--- What to work on ---
Restate word for word the entries below, starting at the line with "Open the Bieżący rok period dropdown" and ending at the line with "Where should I". Keep both end lines and omit the pictures.

--- Recorded information ---
= Beginning of Section =
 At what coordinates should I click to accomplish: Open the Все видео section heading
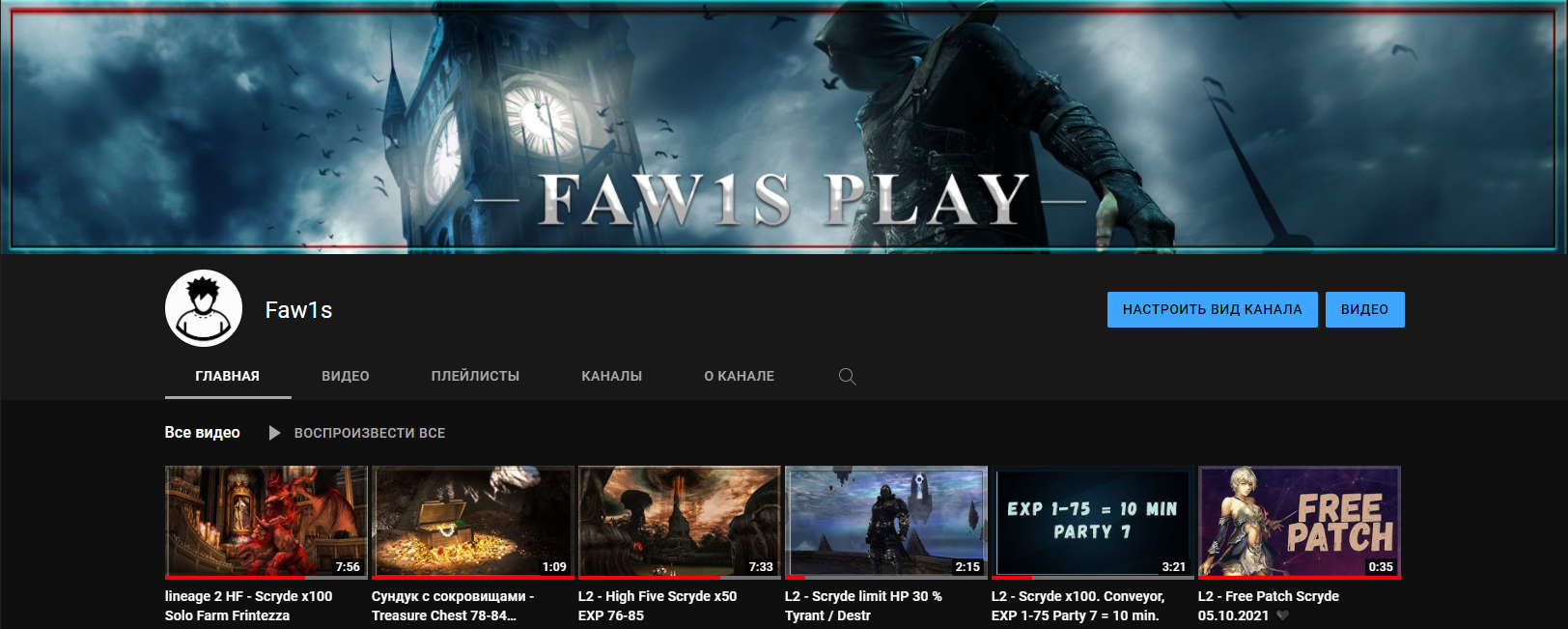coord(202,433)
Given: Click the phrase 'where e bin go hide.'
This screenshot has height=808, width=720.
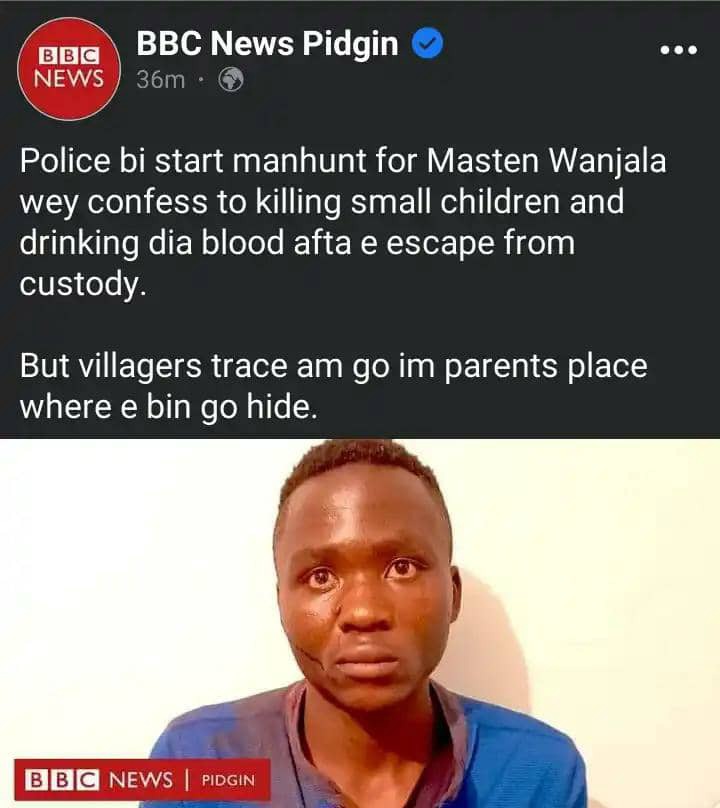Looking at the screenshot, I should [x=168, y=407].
= End of Section =
= Beginning of Section =
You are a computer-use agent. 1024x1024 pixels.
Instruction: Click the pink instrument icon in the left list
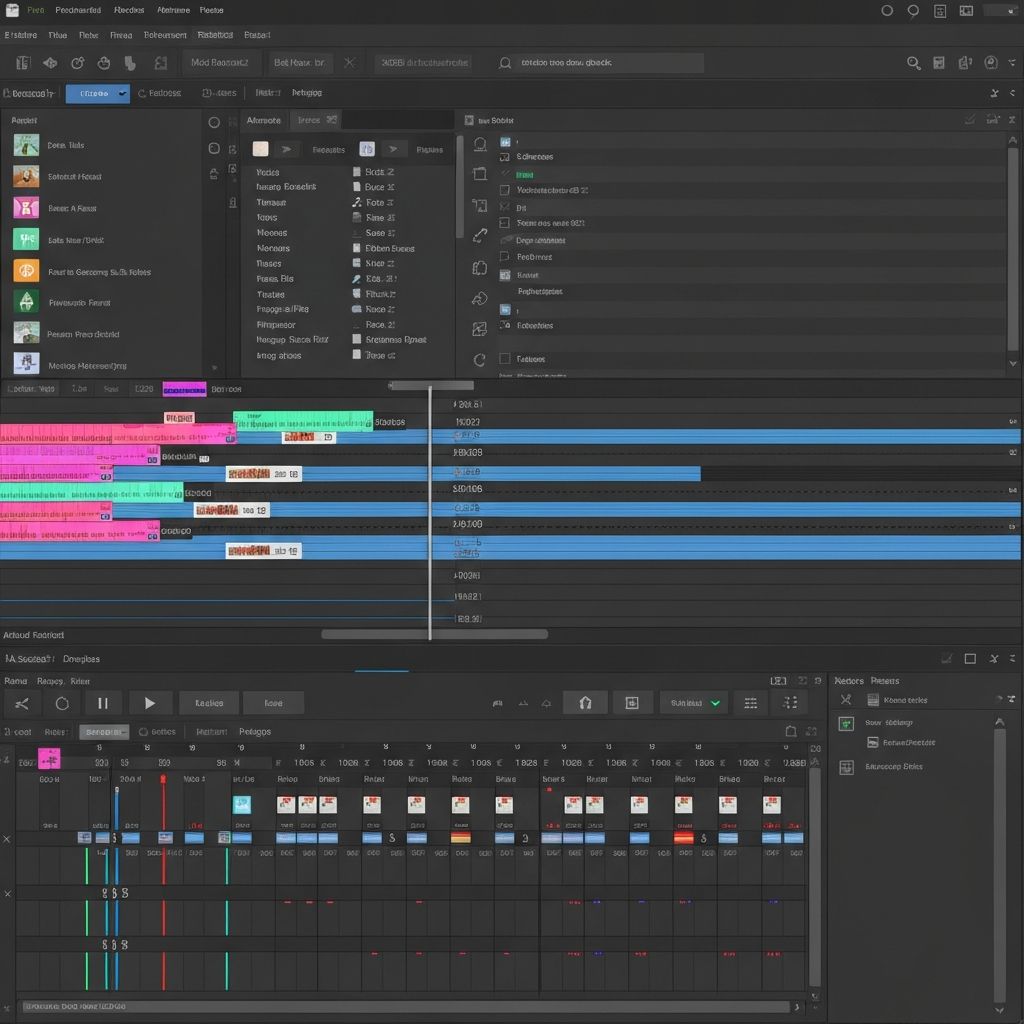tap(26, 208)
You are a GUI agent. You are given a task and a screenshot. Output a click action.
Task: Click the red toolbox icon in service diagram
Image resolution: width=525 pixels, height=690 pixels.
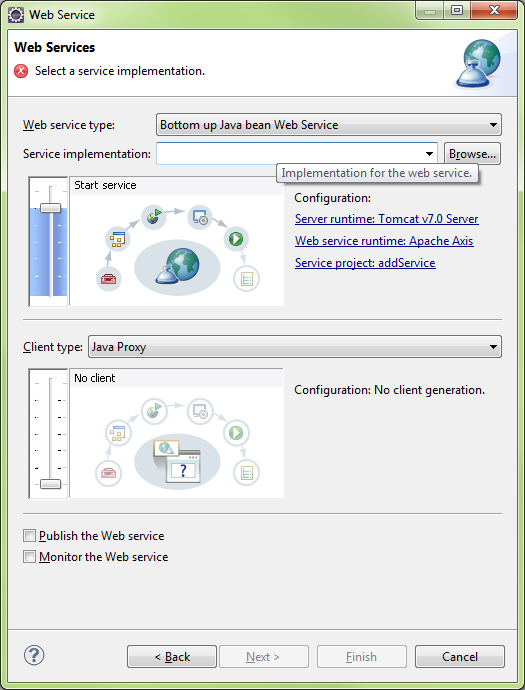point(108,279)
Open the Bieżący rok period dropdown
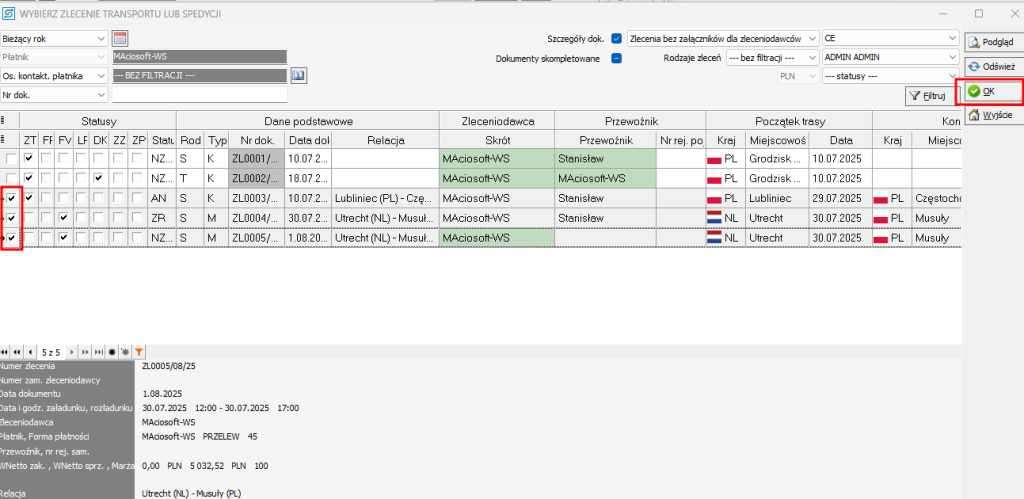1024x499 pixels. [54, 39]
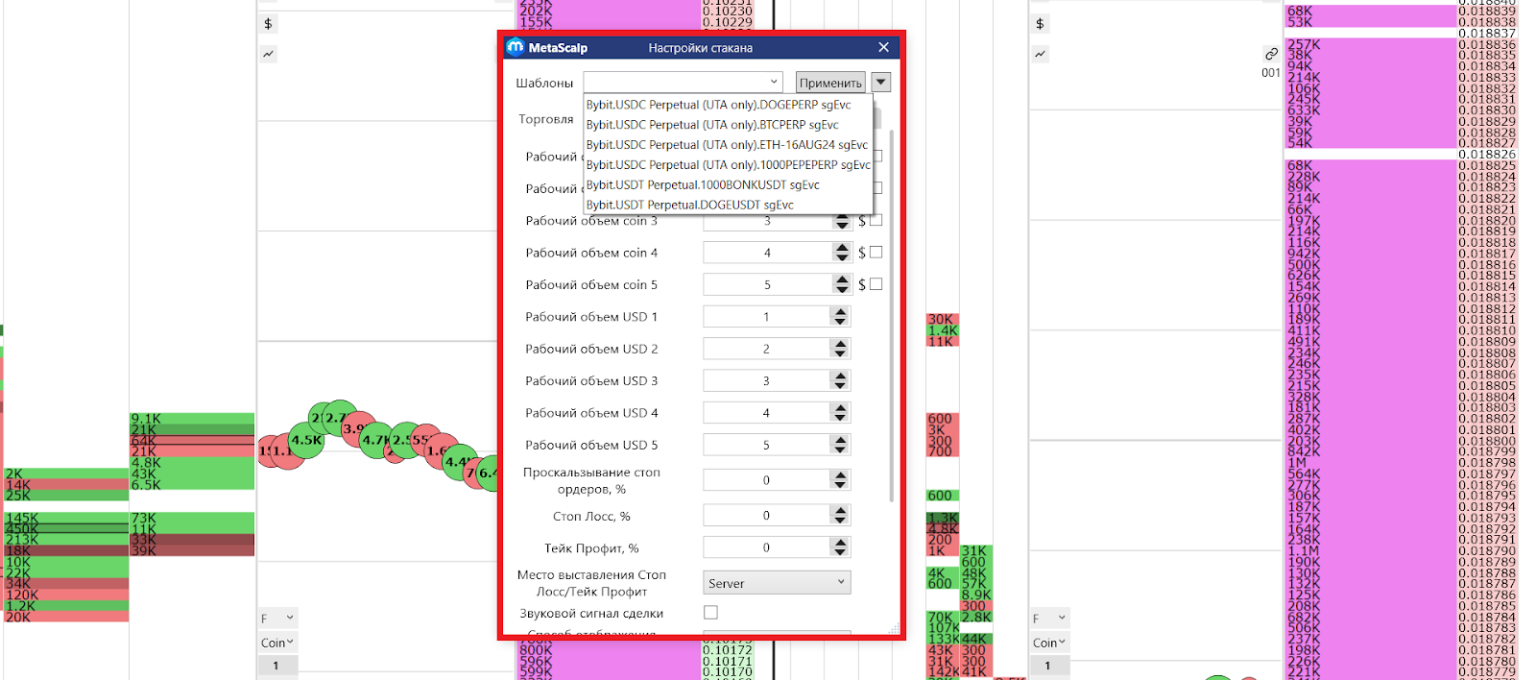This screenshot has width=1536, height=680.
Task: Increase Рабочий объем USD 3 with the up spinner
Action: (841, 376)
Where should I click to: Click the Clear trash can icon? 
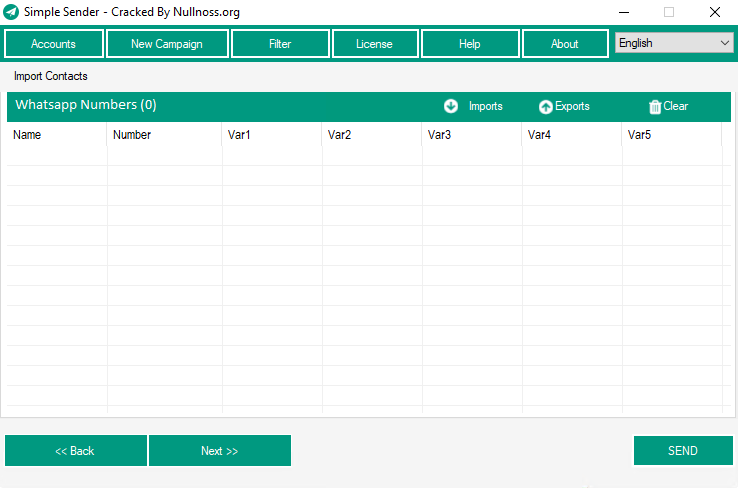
= End of Section =
= Beginning of Section =
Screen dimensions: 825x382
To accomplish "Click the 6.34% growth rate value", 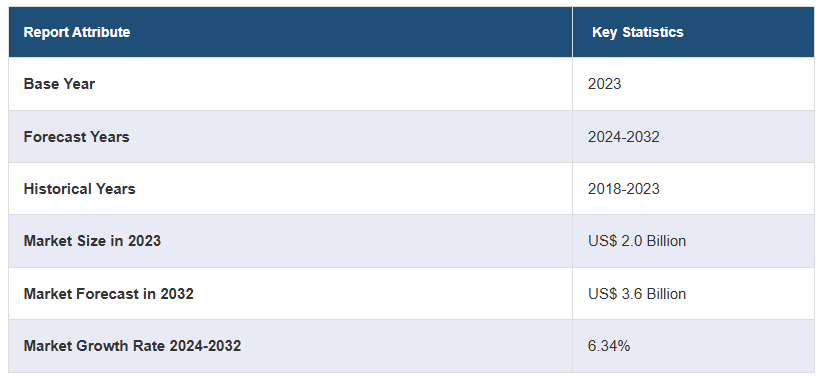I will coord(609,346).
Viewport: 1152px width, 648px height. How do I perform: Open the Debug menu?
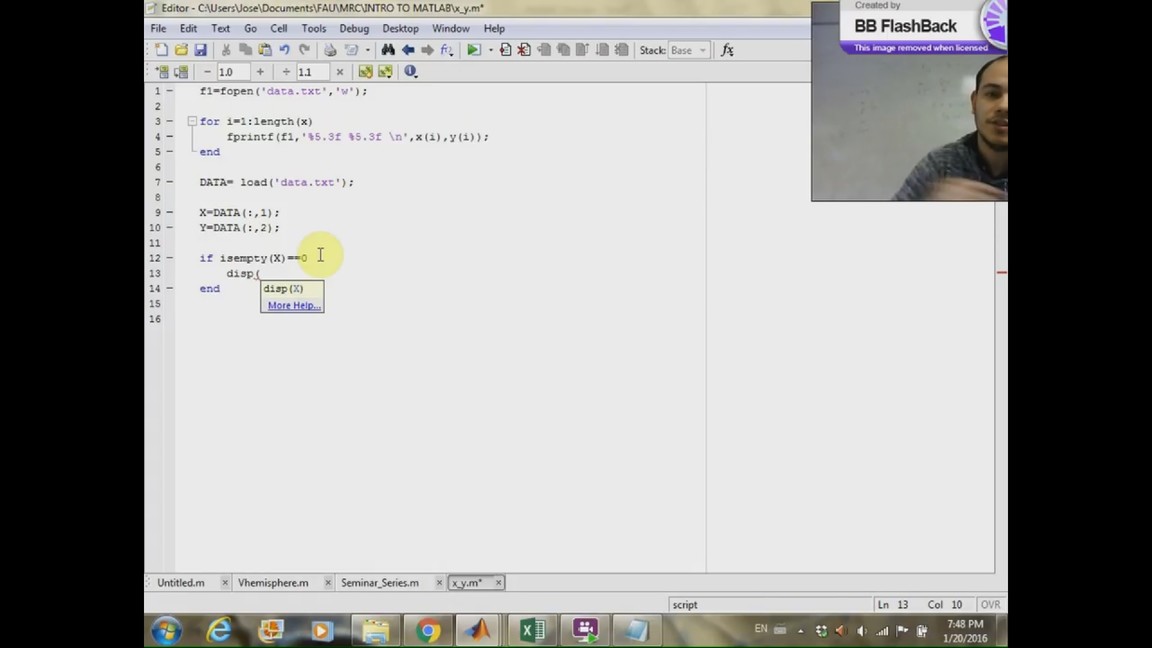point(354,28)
= End of Section =
--- Solution ---
Open the Bieżący rok period dropdown
1024x499 pixels. [54, 39]
This screenshot has width=1536, height=680.
Task: Increase Рабочий объем USD 3 with the up spinner
Action: (841, 376)
Where should I click to: Click the Clear trash can icon? 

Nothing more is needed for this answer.